Studies in Applied Mathematics
- Discipline: Applied Mathematics
- Language: English

Publication details
- Former name(s): Journal of Mathematics and Physics
- History: 1920–present
- Publisher: Wiley–Blackwell (U.S.)
- Frequency: 8/year
- Impact factor: 3.000 (2020)

Standard abbreviations
- ISO 4: Stud. Appl. Math.

Indexing
- ISSN: 0022-2526 (print) 1467-9590 (web)

Links
- Journal homepage;

= Studies in Applied Mathematics =

The journal Studies in Applied Mathematics is published by Wiley-Blackwell on behalf of the Massachusetts Institute of Technology.

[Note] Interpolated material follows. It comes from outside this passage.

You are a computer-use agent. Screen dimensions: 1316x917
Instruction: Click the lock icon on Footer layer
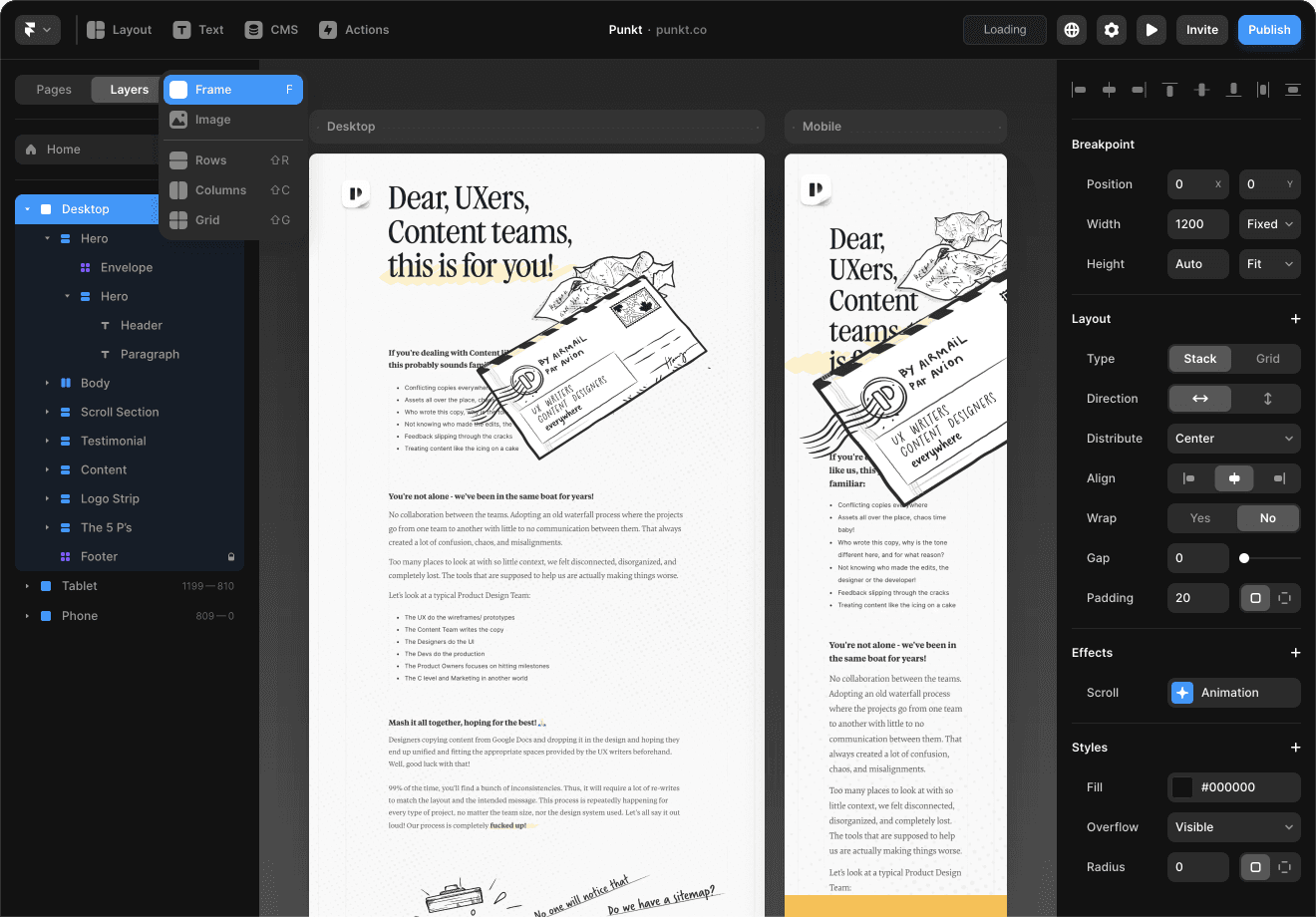[231, 557]
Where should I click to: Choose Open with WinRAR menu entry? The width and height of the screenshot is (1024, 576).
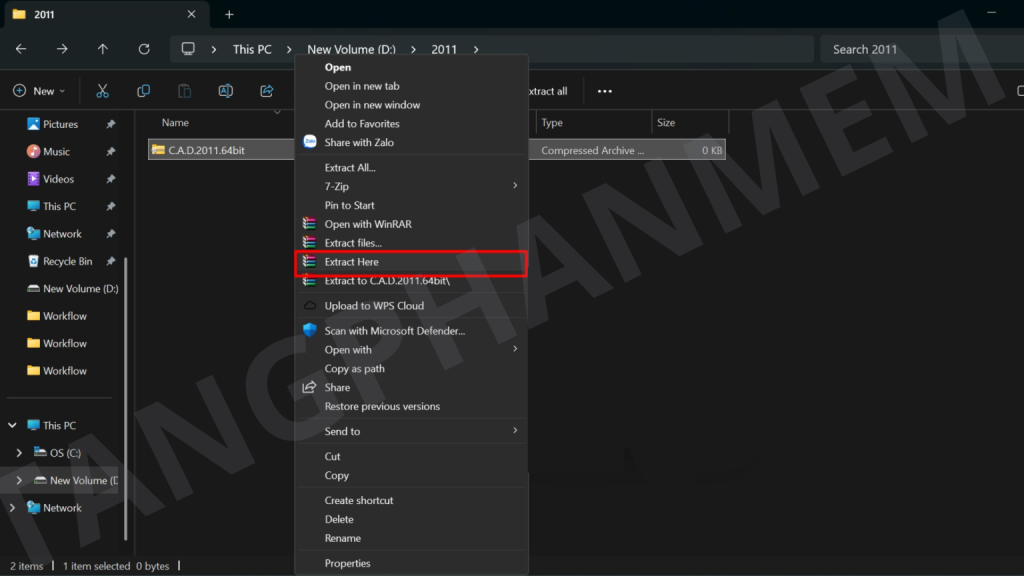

It features scholarly articles on mathematical applications in allied fields, notably computer science, mechanics, astrophysics, geophysics, biophysics, and high-energy physics.
Its pedigree came from the Journal of Mathematics and Physics which was founded by the MIT Mathematics Department in 1920. The Journal changed to its present name in 1969.

The journal was edited from 1969 by David Benney of the Department of Mathematics, Massachusetts Institute of Technology.

According to ISI Journal Citation Reports, in 2020, it ranked 26th among the 265 journals in the Applied Mathematics category.